> _Task prompt_
Leaving out all pictures, restate word for word the lines from the one with "Given: Click the" through the last line of the entries.

> _Supplied data_
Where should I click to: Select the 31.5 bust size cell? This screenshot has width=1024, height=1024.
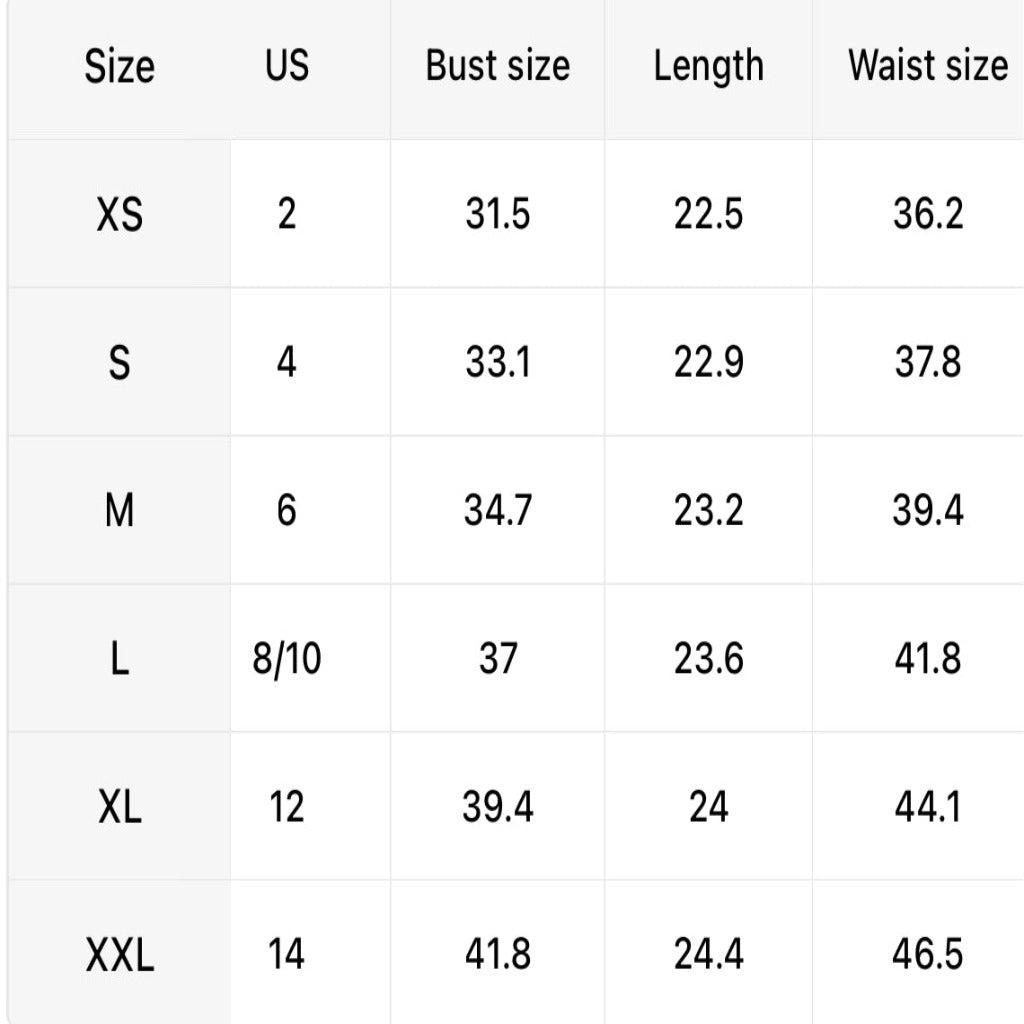[x=497, y=215]
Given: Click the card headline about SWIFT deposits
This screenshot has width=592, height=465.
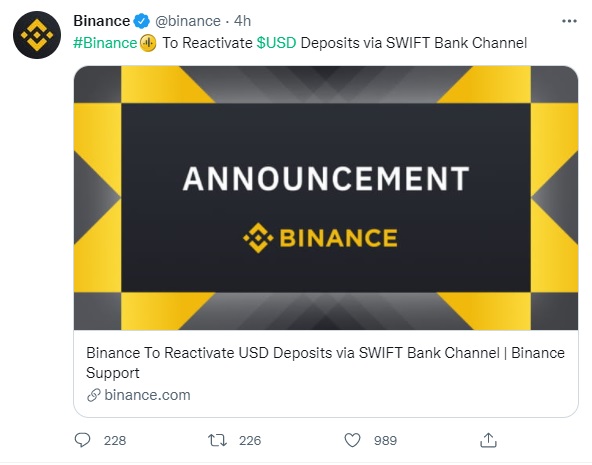Looking at the screenshot, I should pyautogui.click(x=325, y=363).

> _Response for this exercise_
Given: Click the card headline about SWIFT deposits
This screenshot has width=592, height=465.
Looking at the screenshot, I should pyautogui.click(x=325, y=363).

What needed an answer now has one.